10月に入ってドル/円はあっさりと1ドル=145円をブレイクし、一時149円台へ円安となりました。このまま円安が進み、150円を突破するのでしょうか。まずは、149円台への円安の背景を見てみます。
主な理由は以下の二つです。
- それまで日銀の引き締め姿勢を容認していた石破茂氏が首相になると一転、「追加の利上げをするような環境にあるとは考えていない」と発言し、市場は驚きとともに日本銀行の利上げ期待が後退したこと。
- 米9月雇用統計が予想以上の好結果となり、市場にはポジティブサプライズとなって年内の大幅利下げ期待がほぼなくなり、市場にソフトランディングの安心感を与えたこと。
この2点について詳しく見てみます。
2日、石破新首相が初めて日銀の植田和男総裁と会談した後に、「個人的には」としながらも「追加の利上げをするような環境にあるとは考えていない」と豹変(ひょうへん)の発言をし、市場は驚きました。
27日の自民党総裁選の第1回投票で、日銀の利上げに反対する高市早苗氏優勢の報道が伝わると1ドル=146円台の円安になりましたが、決選投票で石破氏の勝利が伝わると142円台後半に円が急騰しました。

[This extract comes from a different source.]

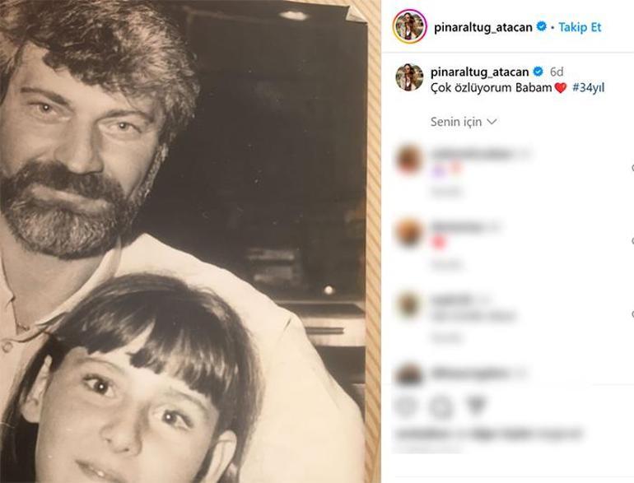Expand the chevron next to Senin için
This screenshot has height=483, width=634.
[492, 122]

なぜなら、石破氏はそれまで日銀の引き締め姿勢を容認していたからです。その石破氏が首相になった途端に一転して、「現在は追加利上げをするような環境にはない」との見解を示したことから、市場にとってサプライズとなりました。この発言を受け、日銀の利上げ期待が後退し、円安となったのです。
そして、4日の米9月雇用統計は、発表直後のTVインタビューでグールズビー米シカゴ連邦準備銀行総裁が「雇用統計はこれ以上ない結果だ」と述べたように、非農業部門雇用者数が24.5万人と予想を大幅に上回りました。

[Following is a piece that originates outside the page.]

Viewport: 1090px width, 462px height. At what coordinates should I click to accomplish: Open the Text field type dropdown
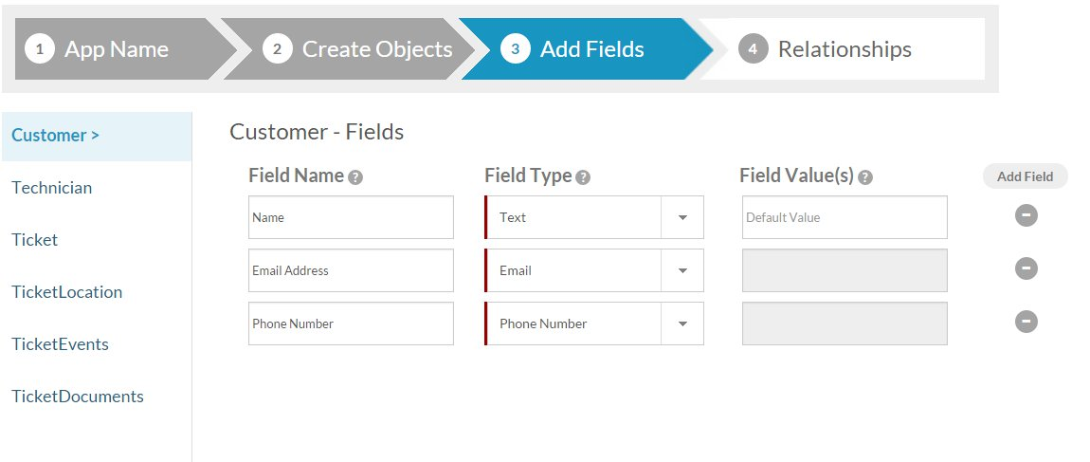(682, 217)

また、過去2カ月分も7.2万人の上方修正、失業率も4.1%と2カ月連続で改善し、予想も下回りました。7月、8月分の非農業部門雇用者数が予想を下回っていたことから労働市場減速が懸念材料だった市場の警戒心を一蹴した内容でした。
この石破発言と米雇用統計の好結果を受けて、米10年債利回りは急上昇し、一時4%を超え、ドル/円は2日間で5円弱の円安となりました。
石破首相の変心発言は総選挙に向けた株式市場の買い支えを狙ったものと市場はみていますが、ころころ変わる石破氏のことだから円安が止まらないとけん制してくることも予想されるため、その言動には注意する必要がありそうです。

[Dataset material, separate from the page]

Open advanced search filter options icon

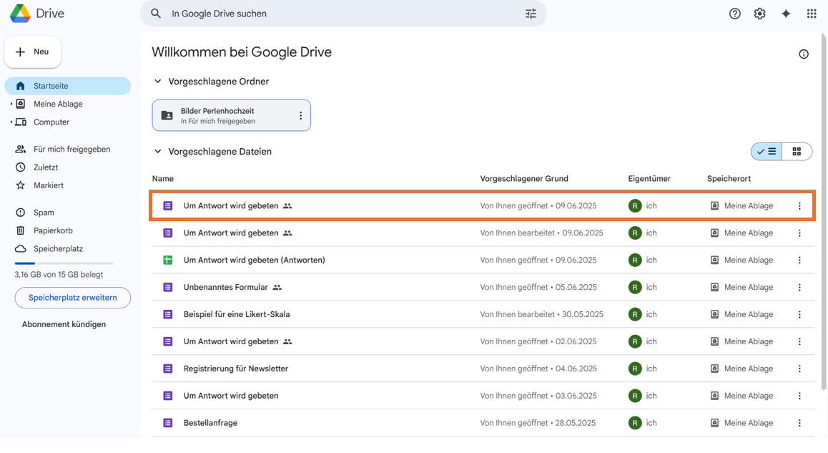click(x=531, y=14)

早速、3日の夜には急速な円安を受けて発言を修正しました。石破首相は利上げに否定的な発言について、政策判断に「時間的な余裕がある」とした植田総裁の認識を説明し、「私もそのような理解を示しているということを申し上げた」と釈明しました。
一方、日銀はこのような騒動があっても金融正常化の方針を変えないと思われます。むしろ、今回の騒動で日銀を取り巻く環境が変わったことが2点あります。
1点目は、1ドル=140円と比べて円安になったことは、植田総裁が指摘した「時間的余裕」が少なくなる方向になるため、日銀の利上げ時期の判断を早めることにつながるかもしれないという点です。
もう1点は、米雇用統計の好結果によって日銀の望む利上げ環境に近づいたという点です。日銀は追加利上げを慎重に判断する材料として米国経済の不透明感を強調しています。米雇用統計の結果はその不透明感を払拭(ふっしょく)させ、米国のソフトランディング期待が高まって、10月はないとしても12月、1月の追加利上げ期待は強まるかもしれません。
日銀の追加利上げ期待は円高要因ですので、ここからの円安進行は抑制的になることが予想されます。
日銀は選挙が終わるまで発言は慎重になるかもしれませんが、衆院選挙後(10月27日)の日銀会合(10月30~31日)の植田総裁の発言に注目です。
米雇用統計の好結果を受けても、11月の0.25%利下げは変わらないとの見方が市場の大勢です。先行きの米政策金利の織り込み度を示す米国CME(シカゴ先物取引所)のフェドウオッチ(FedWatch)によると、11月6~7日のFOMC(米連邦公開市場委員会)での0.50%の利下げ予想確率は0%になった一方で、0.25%の利下げは86%に上昇しました。
そして12月の0.25%利下げ確率は78%に上昇しており、市場は、年内0.50%の利下げをみています。
一方で、これまで0%だった据え置き予想(利下げなしの予想)が11月に13%に上昇している状況となっています。米雇用統計発表後、据え置き予想が浮上してきたことには留意する必要があります。今後もよい経済指標が次々と発表されれば、この確率が高まり、金利は上昇してドル高になることも想定されます。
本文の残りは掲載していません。